Records contained in a dataset:
□ □ □ □ □
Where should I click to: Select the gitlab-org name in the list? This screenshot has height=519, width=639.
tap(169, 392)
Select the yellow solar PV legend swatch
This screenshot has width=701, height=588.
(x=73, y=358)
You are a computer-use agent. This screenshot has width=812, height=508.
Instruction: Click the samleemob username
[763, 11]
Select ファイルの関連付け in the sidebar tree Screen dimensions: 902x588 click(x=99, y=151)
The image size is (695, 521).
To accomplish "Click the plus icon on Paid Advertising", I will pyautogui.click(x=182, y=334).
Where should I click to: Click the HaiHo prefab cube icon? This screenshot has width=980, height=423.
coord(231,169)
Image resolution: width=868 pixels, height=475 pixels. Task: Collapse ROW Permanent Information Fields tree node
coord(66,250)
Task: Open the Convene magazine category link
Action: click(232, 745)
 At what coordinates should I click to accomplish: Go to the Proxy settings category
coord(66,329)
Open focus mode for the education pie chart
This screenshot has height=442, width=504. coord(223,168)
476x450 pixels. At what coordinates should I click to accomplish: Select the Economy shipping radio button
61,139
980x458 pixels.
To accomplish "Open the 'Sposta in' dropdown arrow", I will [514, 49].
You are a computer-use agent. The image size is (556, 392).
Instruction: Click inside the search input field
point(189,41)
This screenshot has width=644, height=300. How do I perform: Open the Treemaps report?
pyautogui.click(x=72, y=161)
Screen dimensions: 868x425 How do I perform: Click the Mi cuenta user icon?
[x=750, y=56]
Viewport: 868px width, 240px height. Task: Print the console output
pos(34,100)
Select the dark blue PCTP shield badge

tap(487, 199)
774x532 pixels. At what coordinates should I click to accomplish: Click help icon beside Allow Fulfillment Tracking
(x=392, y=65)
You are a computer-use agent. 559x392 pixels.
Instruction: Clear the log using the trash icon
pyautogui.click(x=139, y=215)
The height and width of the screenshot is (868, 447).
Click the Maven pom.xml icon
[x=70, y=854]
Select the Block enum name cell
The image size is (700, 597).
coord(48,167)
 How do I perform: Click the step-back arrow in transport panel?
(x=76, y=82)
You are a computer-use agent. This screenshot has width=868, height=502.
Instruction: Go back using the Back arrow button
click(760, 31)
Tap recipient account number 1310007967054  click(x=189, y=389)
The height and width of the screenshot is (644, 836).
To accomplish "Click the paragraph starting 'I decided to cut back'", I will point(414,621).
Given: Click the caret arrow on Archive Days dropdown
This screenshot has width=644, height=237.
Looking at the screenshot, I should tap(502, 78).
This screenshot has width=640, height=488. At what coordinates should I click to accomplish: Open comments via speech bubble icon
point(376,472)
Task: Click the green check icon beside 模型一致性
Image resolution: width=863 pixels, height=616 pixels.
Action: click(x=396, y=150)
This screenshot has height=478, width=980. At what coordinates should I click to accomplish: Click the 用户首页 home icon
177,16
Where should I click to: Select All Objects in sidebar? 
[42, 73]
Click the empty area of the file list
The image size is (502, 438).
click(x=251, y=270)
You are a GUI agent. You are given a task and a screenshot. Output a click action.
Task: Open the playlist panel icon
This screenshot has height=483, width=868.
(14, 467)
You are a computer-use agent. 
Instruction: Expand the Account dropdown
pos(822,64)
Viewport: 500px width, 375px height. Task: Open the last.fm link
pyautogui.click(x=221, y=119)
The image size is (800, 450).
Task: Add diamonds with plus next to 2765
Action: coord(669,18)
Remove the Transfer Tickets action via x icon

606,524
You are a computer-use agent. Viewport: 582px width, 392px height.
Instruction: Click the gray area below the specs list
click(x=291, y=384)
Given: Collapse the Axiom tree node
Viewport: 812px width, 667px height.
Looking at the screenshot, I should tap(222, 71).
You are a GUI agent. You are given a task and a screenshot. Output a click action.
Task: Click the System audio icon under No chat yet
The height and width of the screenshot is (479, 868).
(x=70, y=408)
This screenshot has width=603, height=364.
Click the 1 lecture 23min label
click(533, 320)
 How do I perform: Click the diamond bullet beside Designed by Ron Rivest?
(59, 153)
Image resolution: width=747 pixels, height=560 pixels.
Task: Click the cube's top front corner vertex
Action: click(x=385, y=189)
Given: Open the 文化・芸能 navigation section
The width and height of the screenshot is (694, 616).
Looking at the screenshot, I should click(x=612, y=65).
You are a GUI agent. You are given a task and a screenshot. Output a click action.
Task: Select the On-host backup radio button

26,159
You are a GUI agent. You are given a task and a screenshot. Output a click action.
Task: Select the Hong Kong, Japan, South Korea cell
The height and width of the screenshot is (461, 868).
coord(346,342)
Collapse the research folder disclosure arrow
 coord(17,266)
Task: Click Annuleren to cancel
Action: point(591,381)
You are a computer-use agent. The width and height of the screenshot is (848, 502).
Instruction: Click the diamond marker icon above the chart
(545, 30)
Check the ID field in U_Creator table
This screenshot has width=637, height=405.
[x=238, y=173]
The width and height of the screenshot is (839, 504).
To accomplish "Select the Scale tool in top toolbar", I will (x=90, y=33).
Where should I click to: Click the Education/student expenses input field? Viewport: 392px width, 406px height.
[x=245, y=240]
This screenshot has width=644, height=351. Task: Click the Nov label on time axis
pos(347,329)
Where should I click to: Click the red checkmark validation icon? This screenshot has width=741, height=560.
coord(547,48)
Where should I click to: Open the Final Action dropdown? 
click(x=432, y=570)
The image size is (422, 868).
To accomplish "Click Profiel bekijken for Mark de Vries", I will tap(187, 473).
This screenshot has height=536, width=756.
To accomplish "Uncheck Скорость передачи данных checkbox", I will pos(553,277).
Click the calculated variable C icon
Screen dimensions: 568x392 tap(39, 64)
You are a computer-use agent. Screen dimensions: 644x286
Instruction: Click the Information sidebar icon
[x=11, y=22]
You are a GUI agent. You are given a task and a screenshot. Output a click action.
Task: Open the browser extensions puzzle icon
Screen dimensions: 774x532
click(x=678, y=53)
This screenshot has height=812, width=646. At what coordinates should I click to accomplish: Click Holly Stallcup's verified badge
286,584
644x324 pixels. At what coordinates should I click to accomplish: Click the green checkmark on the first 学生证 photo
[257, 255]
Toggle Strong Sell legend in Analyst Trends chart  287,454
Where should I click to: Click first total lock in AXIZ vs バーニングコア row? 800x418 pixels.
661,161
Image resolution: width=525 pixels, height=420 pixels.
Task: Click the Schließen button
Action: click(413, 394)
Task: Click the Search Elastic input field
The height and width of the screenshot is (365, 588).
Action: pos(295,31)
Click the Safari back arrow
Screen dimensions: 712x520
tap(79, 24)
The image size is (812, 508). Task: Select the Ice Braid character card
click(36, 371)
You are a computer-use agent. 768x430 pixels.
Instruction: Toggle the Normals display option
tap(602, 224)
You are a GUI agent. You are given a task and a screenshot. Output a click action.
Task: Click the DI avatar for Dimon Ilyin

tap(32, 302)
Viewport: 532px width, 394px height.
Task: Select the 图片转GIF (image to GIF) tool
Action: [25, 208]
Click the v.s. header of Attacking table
□ □ □ □ □
# [Work order]
Beginning with the first line above, transcribe all of the data exactly.

# [Answer below]
Where should I click to: Select the gitlab-org name in the list? This screenshot has height=519, width=639.
tap(169, 392)
Select the yellow solar PV legend swatch
This screenshot has width=701, height=588.
(x=73, y=358)
You are a computer-use agent. This screenshot has width=812, height=508.
Instruction: Click the samleemob username
[763, 11]
Select ファイルの関連付け in the sidebar tree Screen dimensions: 902x588 click(x=99, y=151)
The image size is (695, 521).
To accomplish "Click the plus icon on Paid Advertising", I will pyautogui.click(x=182, y=334).
Where should I click to: Click the HaiHo prefab cube icon? This screenshot has width=980, height=423.
coord(231,169)
Image resolution: width=868 pixels, height=475 pixels. Task: Collapse ROW Permanent Information Fields tree node
coord(66,250)
Task: Open the Convene magazine category link
Action: click(232, 745)
 At what coordinates should I click to accomplish: Go to the Proxy settings category
coord(66,329)
Open focus mode for the education pie chart
This screenshot has height=442, width=504. coord(223,168)
476x450 pixels. At what coordinates should I click to accomplish: Select the Economy shipping radio button
61,139
980x458 pixels.
To accomplish "Open the 'Sposta in' dropdown arrow", I will [514, 49].
You are a computer-use agent. The image size is (556, 392).
Instruction: Click inside the search input field
point(189,41)
This screenshot has width=644, height=300. How do I perform: Open the Treemaps report?
pyautogui.click(x=72, y=161)
Screen dimensions: 868x425 How do I perform: Click the Mi cuenta user icon?
[x=750, y=56]
Viewport: 868px width, 240px height. Task: Print the console output
pos(34,100)
Select the dark blue PCTP shield badge

tap(487, 199)
774x532 pixels. At what coordinates should I click to accomplish: Click help icon beside Allow Fulfillment Tracking
(x=392, y=65)
You are a computer-use agent. 559x392 pixels.
Instruction: Clear the log using the trash icon
pyautogui.click(x=139, y=215)
The height and width of the screenshot is (868, 447).
Click the Maven pom.xml icon
[x=70, y=854]
Select the Block enum name cell
The image size is (700, 597).
coord(48,167)
 How do I perform: Click the step-back arrow in transport panel?
(x=76, y=82)
You are a computer-use agent. This screenshot has width=868, height=502.
Instruction: Go back using the Back arrow button
click(760, 31)
Tap recipient account number 1310007967054  click(x=189, y=389)
The height and width of the screenshot is (644, 836).
To accomplish "Click the paragraph starting 'I decided to cut back'", I will point(414,621).
Given: Click the caret arrow on Archive Days dropdown
This screenshot has width=644, height=237.
Looking at the screenshot, I should tap(502, 78).
This screenshot has width=640, height=488. At what coordinates should I click to accomplish: Open comments via speech bubble icon
point(376,472)
Task: Click the green check icon beside 模型一致性
Image resolution: width=863 pixels, height=616 pixels.
Action: click(x=396, y=150)
This screenshot has height=478, width=980. At what coordinates should I click to accomplish: Click the 用户首页 home icon
177,16
Where should I click to: Select All Objects in sidebar? 
[42, 73]
Click the empty area of the file list
The image size is (502, 438).
click(x=251, y=270)
You are a GUI agent. You are given a task and a screenshot. Output a click action.
Task: Open the playlist panel icon
This screenshot has height=483, width=868.
(14, 467)
You are a computer-use agent. 
Instruction: Expand the Account dropdown
pos(822,64)
Viewport: 500px width, 375px height. Task: Open the last.fm link
pyautogui.click(x=221, y=119)
The image size is (800, 450).
Task: Add diamonds with plus next to 2765
Action: coord(669,18)
Remove the Transfer Tickets action via x icon

606,524
You are a computer-use agent. Viewport: 582px width, 392px height.
Instruction: Click the gray area below the specs list
click(x=291, y=384)
Given: Collapse the Axiom tree node
Viewport: 812px width, 667px height.
Looking at the screenshot, I should tap(222, 71).
You are a GUI agent. You are given a task and a screenshot. Output a click action.
Task: Click the System audio icon under No chat yet
The height and width of the screenshot is (479, 868).
(x=70, y=408)
This screenshot has width=603, height=364.
Click the 1 lecture 23min label
click(533, 320)
 How do I perform: Click the diamond bullet beside Designed by Ron Rivest?
(59, 153)
Image resolution: width=747 pixels, height=560 pixels.
Task: Click the cube's top front corner vertex
Action: click(x=385, y=189)
Given: Open the 文化・芸能 navigation section
The width and height of the screenshot is (694, 616).
Looking at the screenshot, I should click(x=612, y=65).
You are a GUI agent. You are given a task and a screenshot. Output a click action.
Task: Select the On-host backup radio button

26,159
You are a GUI agent. You are given a task and a screenshot. Output a click action.
Task: Select the Hong Kong, Japan, South Korea cell
The height and width of the screenshot is (461, 868).
coord(346,342)
Collapse the research folder disclosure arrow
 coord(17,266)
Task: Click Annuleren to cancel
Action: point(591,381)
You are a computer-use agent. The width and height of the screenshot is (848, 502).
Instruction: Click the diamond marker icon above the chart
(545, 30)
Check the ID field in U_Creator table
This screenshot has width=637, height=405.
[x=238, y=173]
The width and height of the screenshot is (839, 504).
To accomplish "Select the Scale tool in top toolbar", I will (x=90, y=33).
Where should I click to: Click the Education/student expenses input field? Viewport: 392px width, 406px height.
[x=245, y=240]
This screenshot has width=644, height=351. Task: Click the Nov label on time axis
pos(347,329)
Where should I click to: Click the red checkmark validation icon? This screenshot has width=741, height=560.
coord(547,48)
Where should I click to: Open the Final Action dropdown? 
click(x=432, y=570)
The image size is (422, 868).
To accomplish "Click Profiel bekijken for Mark de Vries", I will tap(187, 473).
This screenshot has height=536, width=756.
To accomplish "Uncheck Скорость передачи данных checkbox", I will pos(553,277).
Click the calculated variable C icon
Screen dimensions: 568x392 tap(39, 64)
You are a computer-use agent. Screen dimensions: 644x286
Instruction: Click the Information sidebar icon
[x=11, y=22]
You are a GUI agent. You are given a task and a screenshot. Output a click action.
Task: Open the browser extensions puzzle icon
Screen dimensions: 774x532
click(x=678, y=53)
This screenshot has height=812, width=646. At what coordinates should I click to accomplish: Click Holly Stallcup's verified badge
286,584
644x324 pixels. At what coordinates should I click to accomplish: Click the green checkmark on the first 学生证 photo
[257, 255]
Toggle Strong Sell legend in Analyst Trends chart  287,454
Where should I click to: Click first total lock in AXIZ vs バーニングコア row? 800x418 pixels.
661,161
Image resolution: width=525 pixels, height=420 pixels.
Task: Click the Schließen button
Action: click(413, 394)
Task: Click the Search Elastic input field
The height and width of the screenshot is (365, 588).
Action: pos(295,31)
Click the Safari back arrow
Screen dimensions: 712x520
tap(79, 24)
The image size is (812, 508). Task: Select the Ice Braid character card
click(36, 371)
You are a computer-use agent. 768x430 pixels.
Instruction: Toggle the Normals display option
tap(602, 224)
You are a GUI agent. You are given a task and a screenshot. Output a click action.
Task: Click the DI avatar for Dimon Ilyin

tap(32, 302)
Viewport: 532px width, 394px height.
Task: Select the 图片转GIF (image to GIF) tool
Action: [25, 208]
Click the v.s. header of Attacking table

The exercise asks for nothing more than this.